(Beginning of RECORDS SHOWN)

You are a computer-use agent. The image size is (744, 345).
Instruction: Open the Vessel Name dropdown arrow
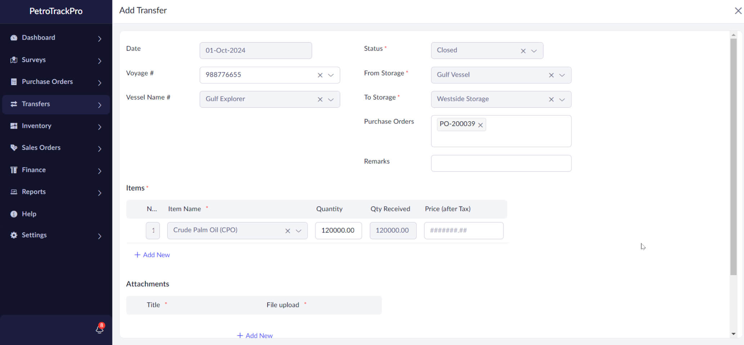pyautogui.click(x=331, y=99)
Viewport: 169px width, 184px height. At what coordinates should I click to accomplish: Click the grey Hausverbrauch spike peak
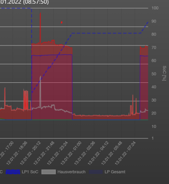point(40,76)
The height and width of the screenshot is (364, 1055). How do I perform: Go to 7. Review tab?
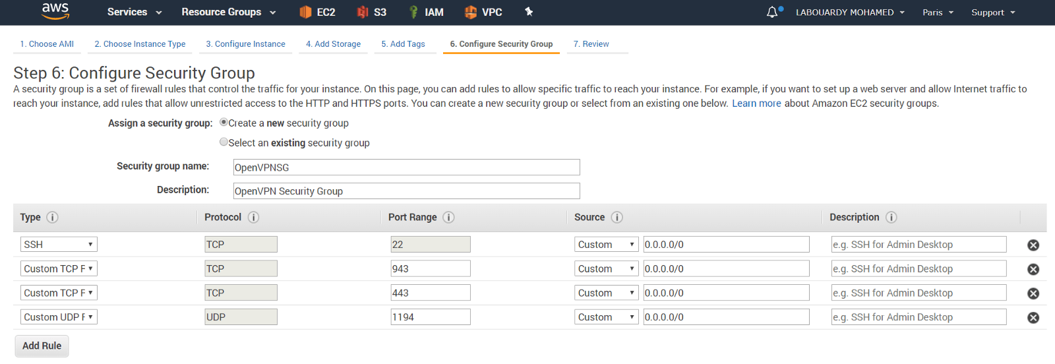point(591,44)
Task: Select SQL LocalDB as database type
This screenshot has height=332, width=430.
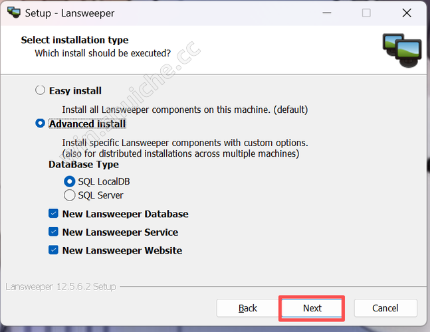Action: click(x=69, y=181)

(End of RECORDS SHOWN)
(Beginning of RECORDS SHOWN)

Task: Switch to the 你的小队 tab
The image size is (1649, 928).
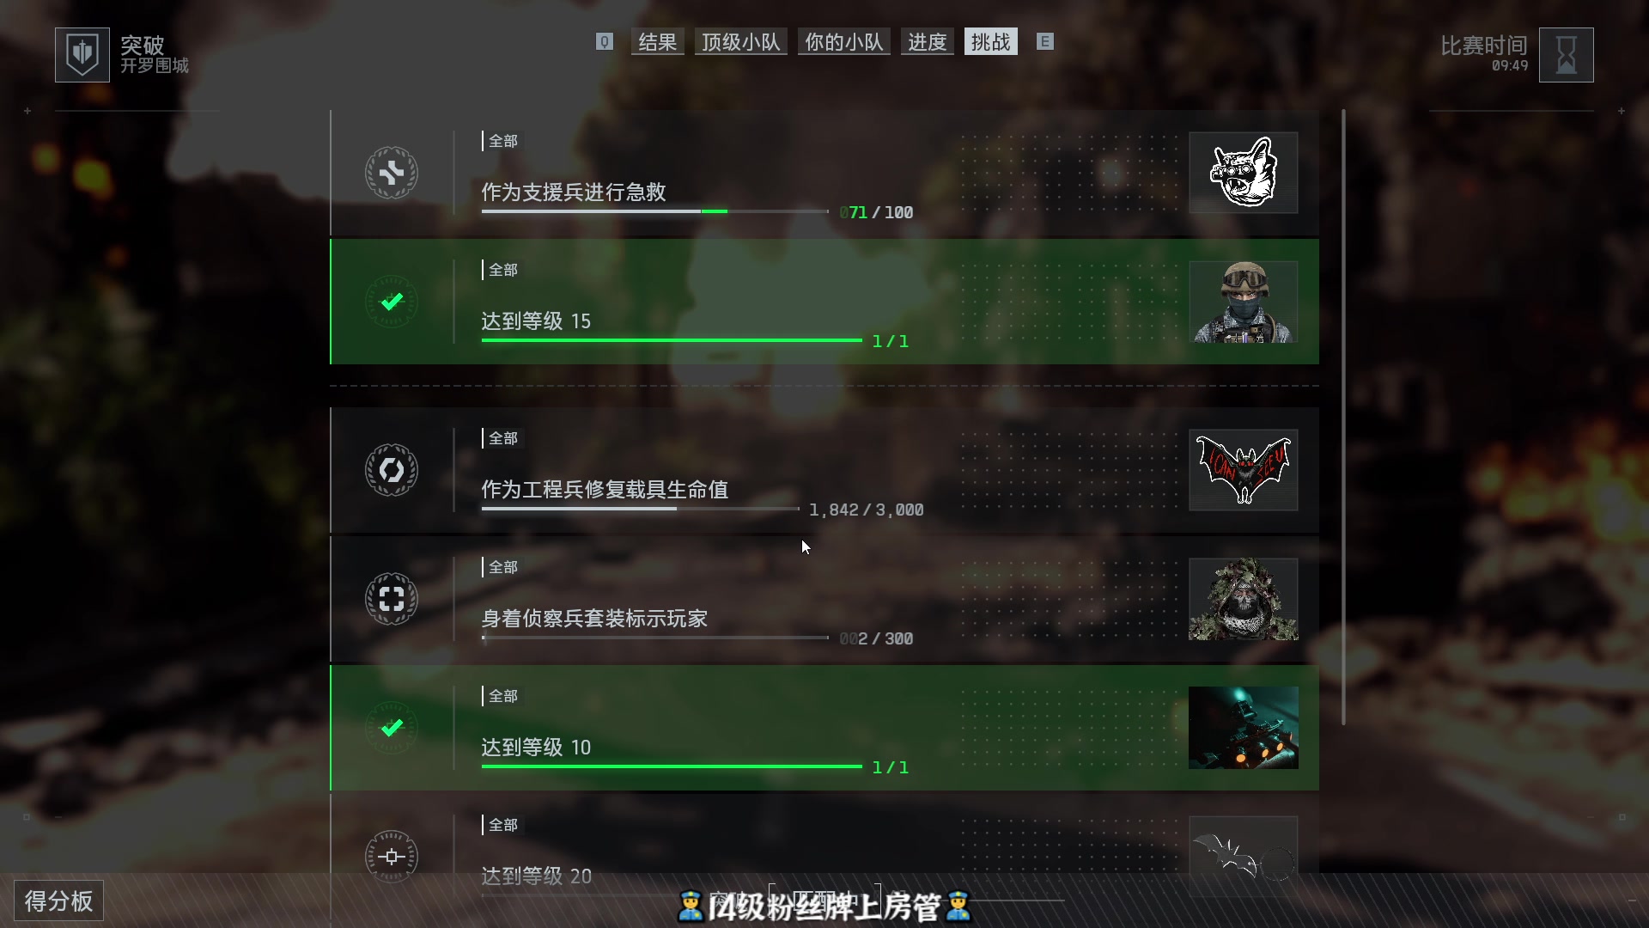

(End of RECORDS SHOWN)
(Beginning of RECORDS SHOWN)

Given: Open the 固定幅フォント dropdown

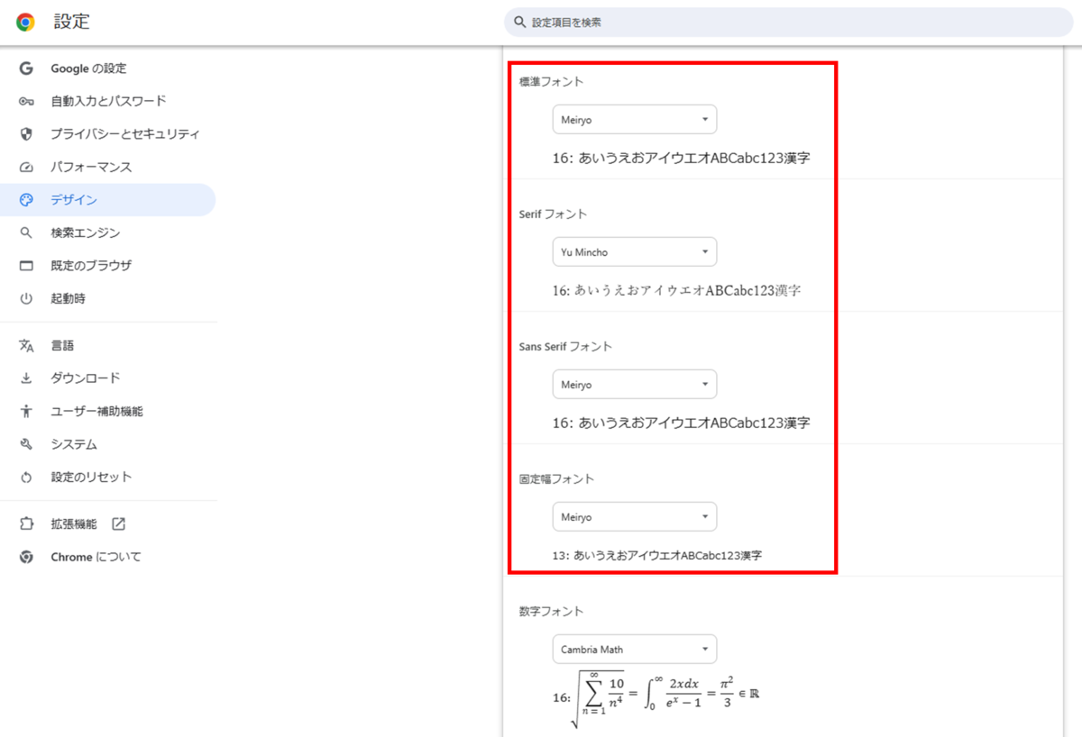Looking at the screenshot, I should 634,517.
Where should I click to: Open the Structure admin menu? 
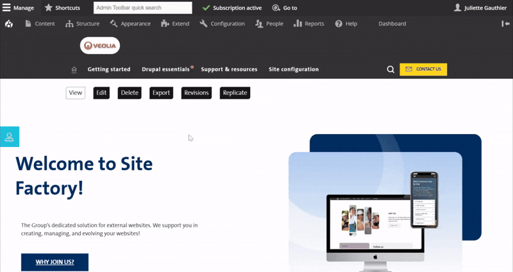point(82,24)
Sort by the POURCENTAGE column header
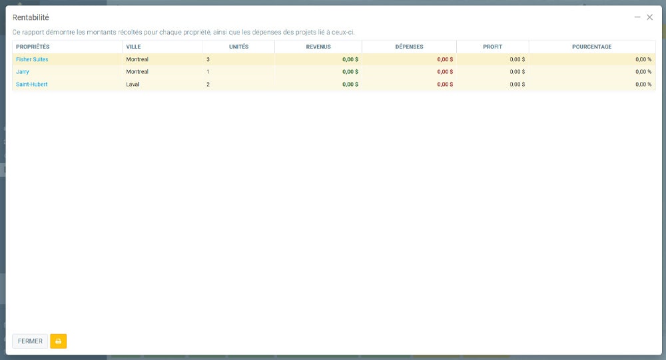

(End of RECORDS SHOWN)

## WORK REQUEST
The answer must consist of each line from the data that includes the string "size".

## COMPLETED TASK
You are a computer-use agent. The image size is (744, 345).
The image size is (1649, 928).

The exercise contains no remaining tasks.